昆仑山脚下,花田。
春分过后,花田里的花开了更多。玫瑰开了第二茬,比第一茬更红更艳。茉莉开了第一茬,白色的花朵在绿叶间像星星。栀子也开了,香气浓郁,隔着老远就能闻到。黑田每天在花田里忙碌,浇水、施肥、除草、剪枝。她的手越来越粗糙,指甲缝里永远有泥,但她的脸越来越亮,眼睛越来越有神。
菜地里,番茄苗长高了一截,黄瓜苗开始爬藤,辣椒苗也冒出来了。黑田给它们搭了架子,用竹竿和麻绳,整整齐齐的,像一排小士兵。
麒麟来的时候,黑田正在给番茄绑蔓。
“我来帮你。”麒麟蹲下来,接过她手里的麻绳。
“你会吗?”
“不会。你教我。”
黑田教他,怎么绑不会勒伤茎秆,怎么留出生长空间,怎么打结才牢固。麒麟学得很认真,绑出来的蔓比黑田绑的还整齐。
“你学东西真快。”黑田说。
“活久了,什么都要学一点。
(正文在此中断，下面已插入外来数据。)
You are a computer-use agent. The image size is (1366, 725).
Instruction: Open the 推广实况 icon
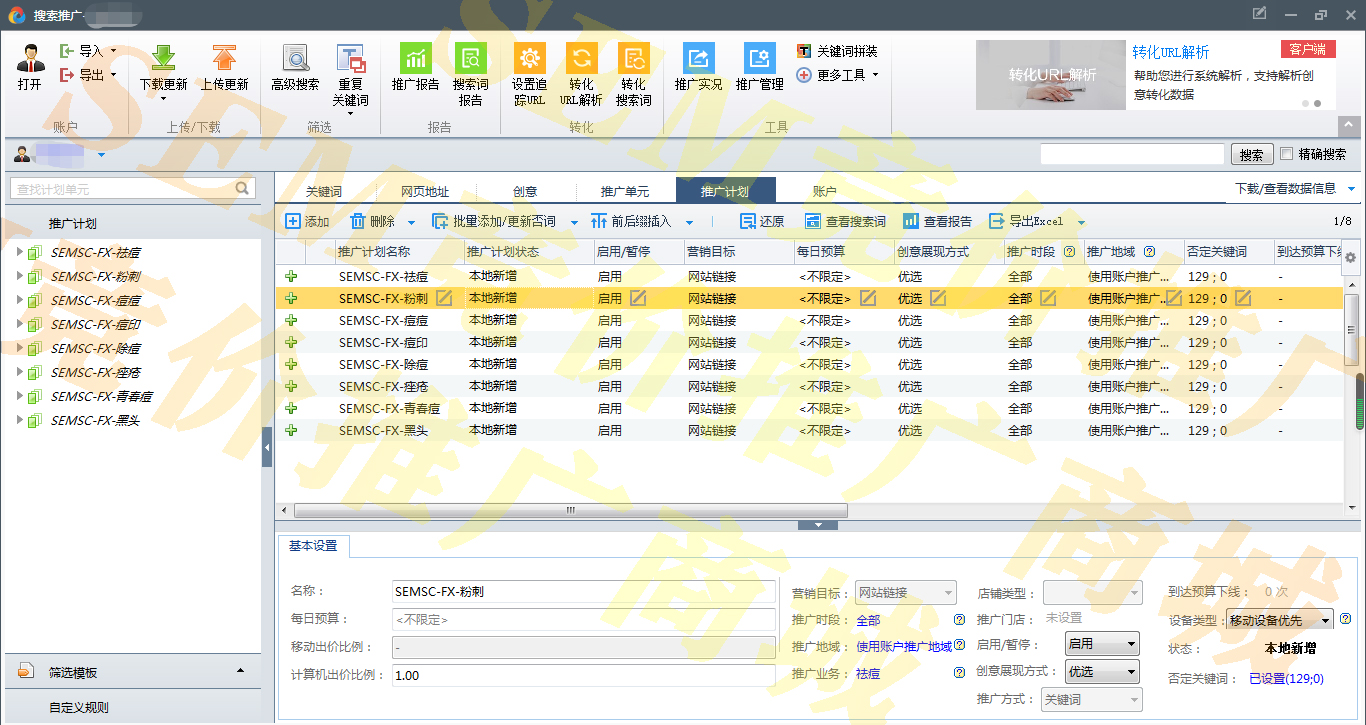(x=698, y=59)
”
“那你以前学过种菜吗?”
“没有。以前不需要。”
“现在需要了?”
麒麟绑好一株番茄,又拿起另一株。“现在需要。”
黑田看着他,阳光照在他赤红色的头发上,照在他专注的侧脸上。她忽然觉得,这个人不管做什么都很认真——打架认真,守护认真,种菜也认真。认真的男人,好看。
“麒麟,”她说,“你以后不用每周都来。”
麒麟的手停了一下。“为什么?”
“你可以每天都来。”
麒麟抬起头,看着她。黑田的脸有点红,不知道是晒的还是别的什么原因。
“好。”他说。
“你又说‘好’。”
“不然说什么?”
“你可以说‘行’。”
“行。”
黑田笑了。她蹲在番茄架旁,笑得像个孩子。
青石镇,三月末。
一个陌生人来到了镇上。是个年轻女人,二十五六岁,短发,戴眼镜,背着双肩包,穿着冲锋衣,一看就是城里来的。她在镇上转了一圈,最后停在了面馆门口,抬头看了看那块“回家面馆”的匾额。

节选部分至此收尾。